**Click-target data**

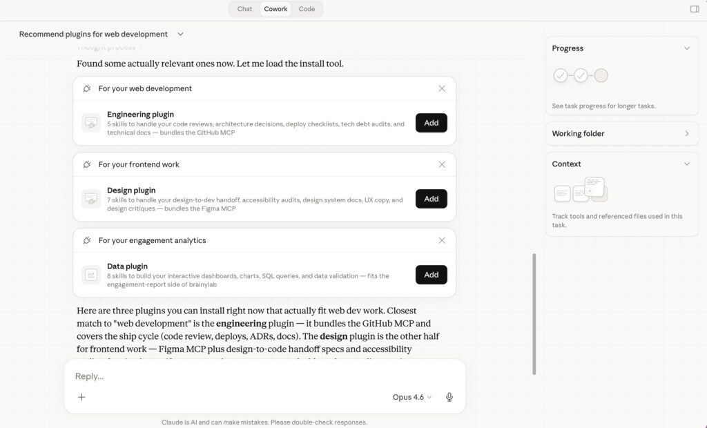Add the Engineering plugin

point(432,123)
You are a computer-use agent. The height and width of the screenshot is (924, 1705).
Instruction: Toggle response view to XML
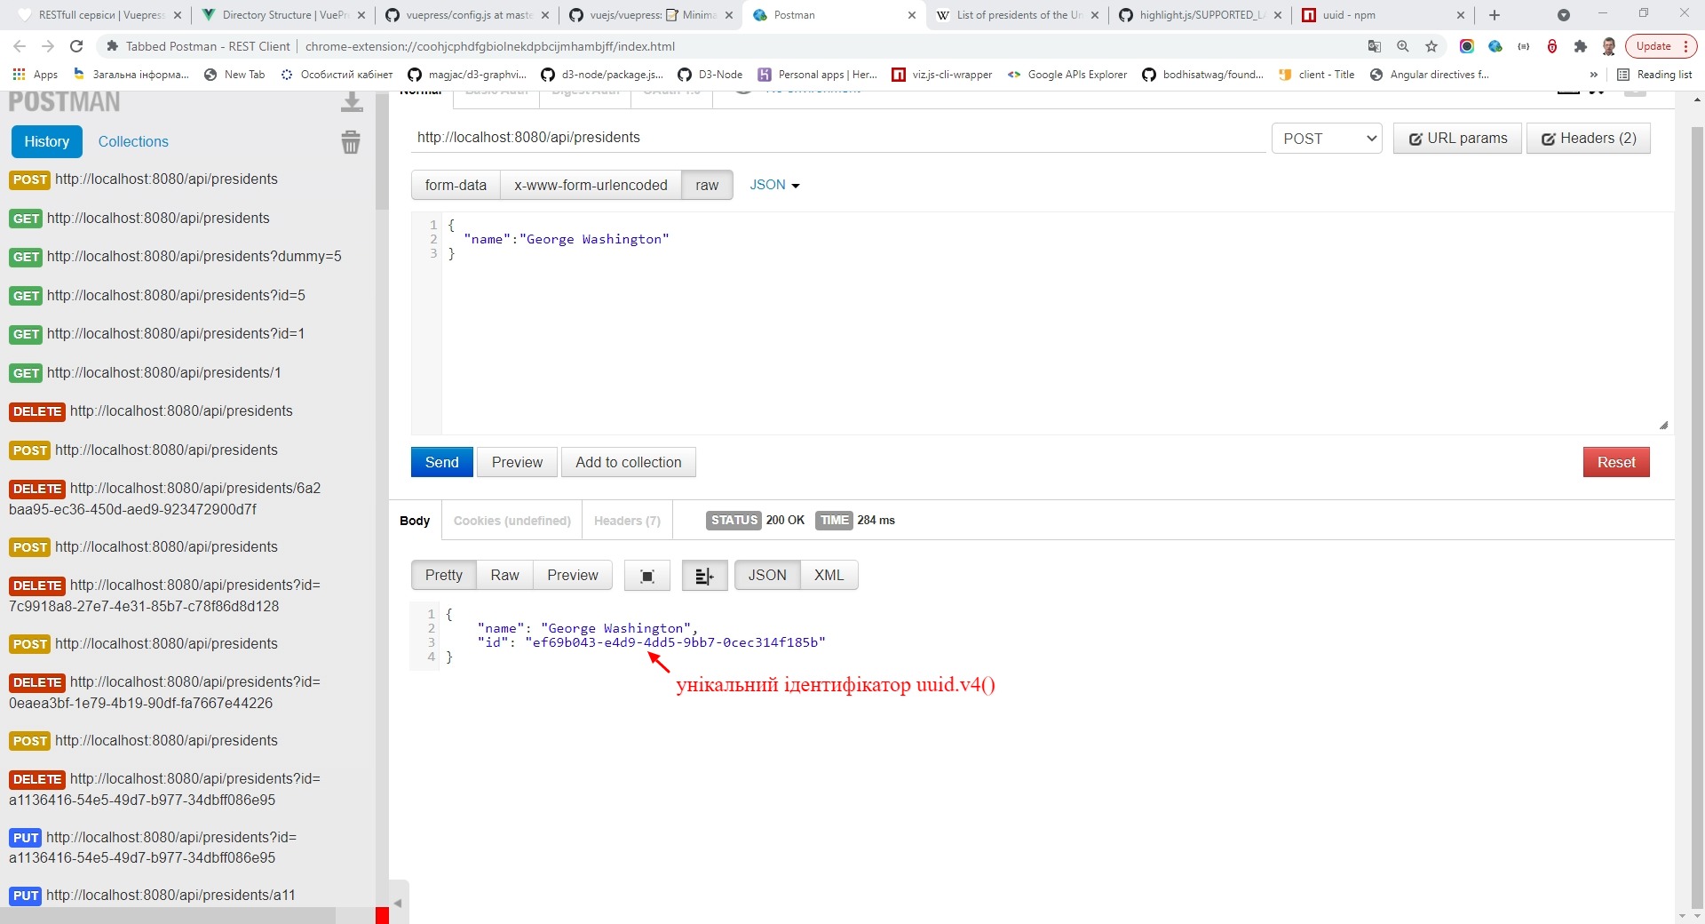click(829, 576)
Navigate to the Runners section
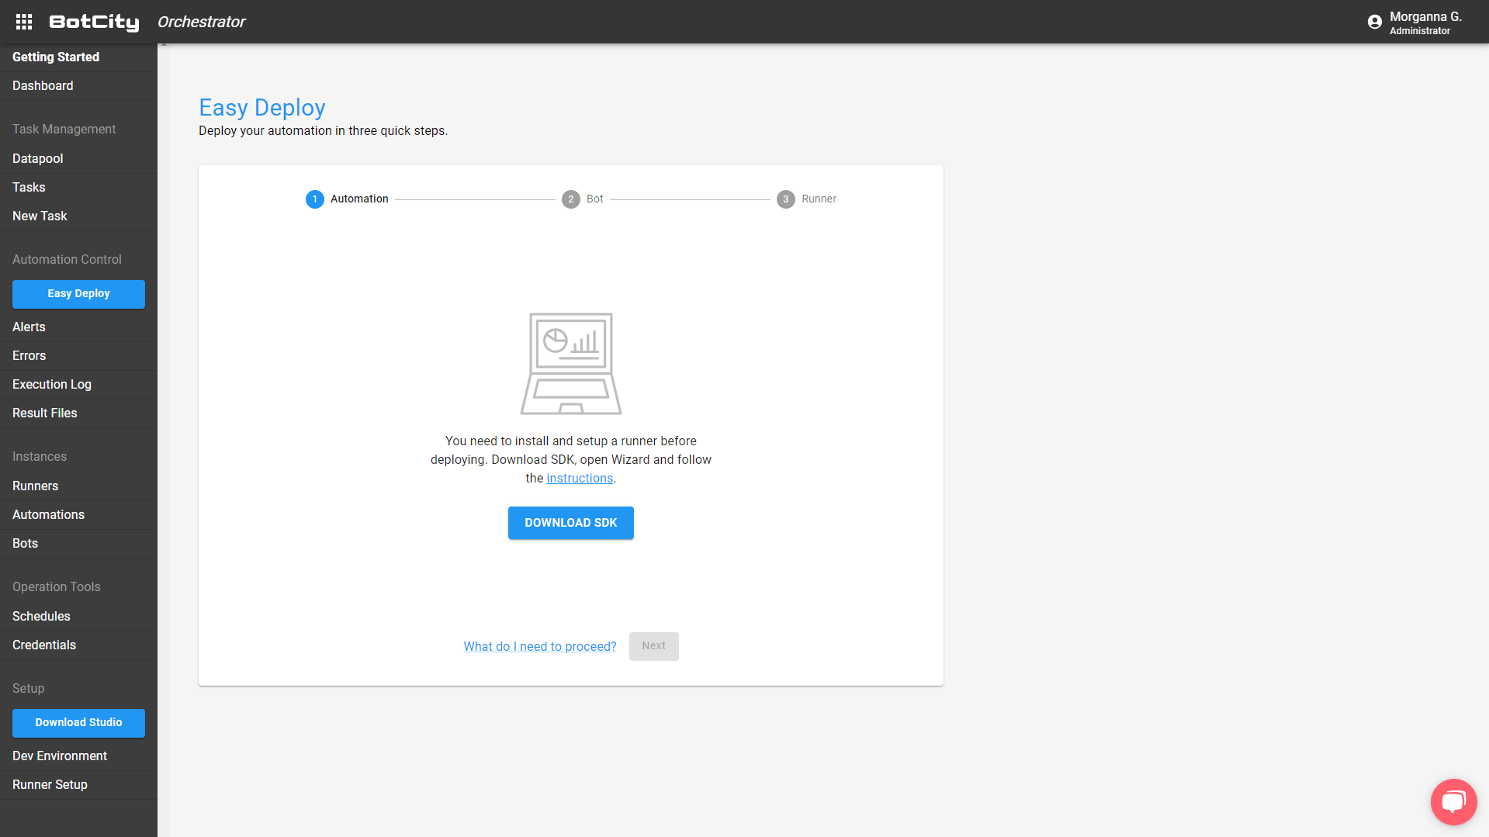 [x=35, y=486]
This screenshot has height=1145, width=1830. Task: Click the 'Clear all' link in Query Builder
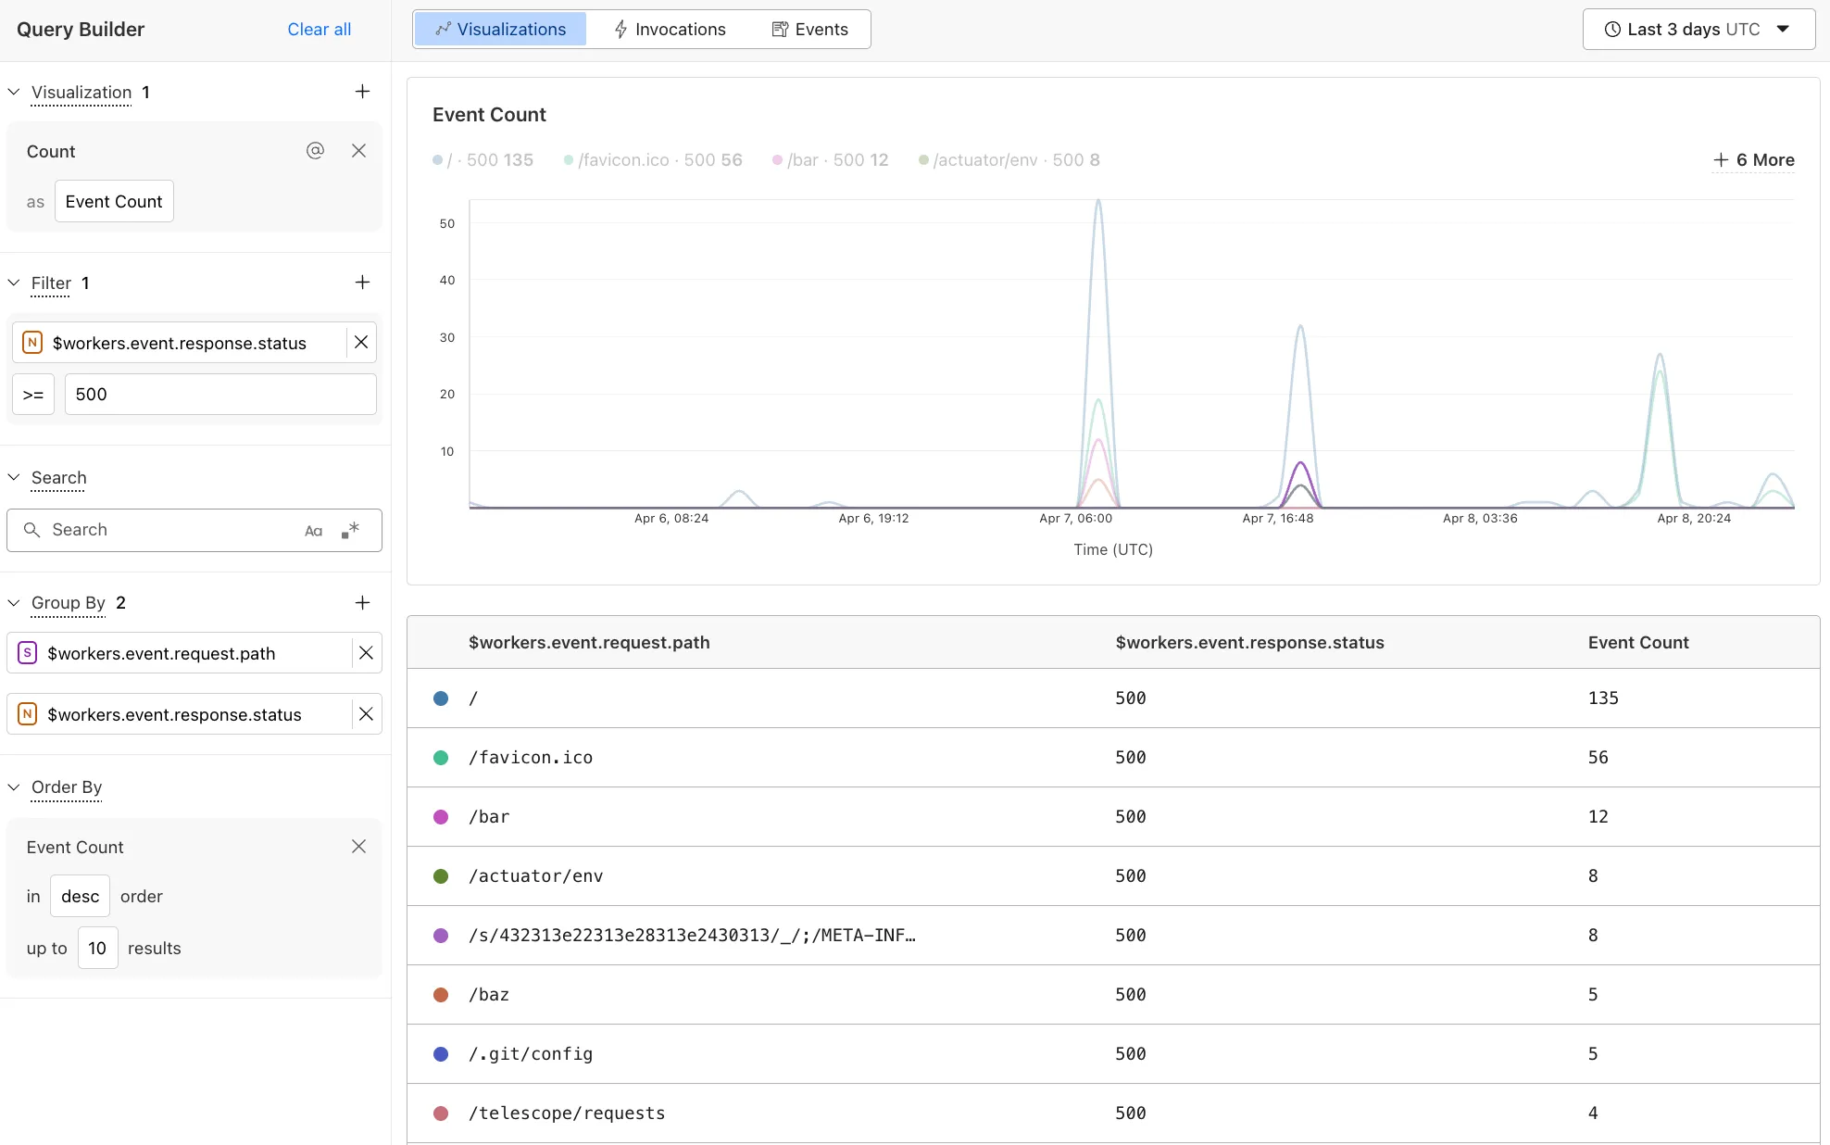click(319, 29)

**Task details**
Render the rows above as a Markdown table with columns No. and Line, numbering the table rows from 1 and skipping blank lines. Leave the pictures out.

**Answer**
| No. | Line |
|---|---|
| 1 | Add the Engineering plugin |
| 2 | point(432,123) |
| 3 | You are a computer-use agent. The height and width of the screenshot is (924, 1705). |
| 4 | Instruction: Toggle response view to XML |
| 5 | click(829, 576) |
| 6 | Navigate to the Runners section |
| 7 |  [x=35, y=486] |
| 8 | This screenshot has height=1145, width=1830. Task: Click the 'Clear all' link in Query Builder |
| 9 | click(319, 29) |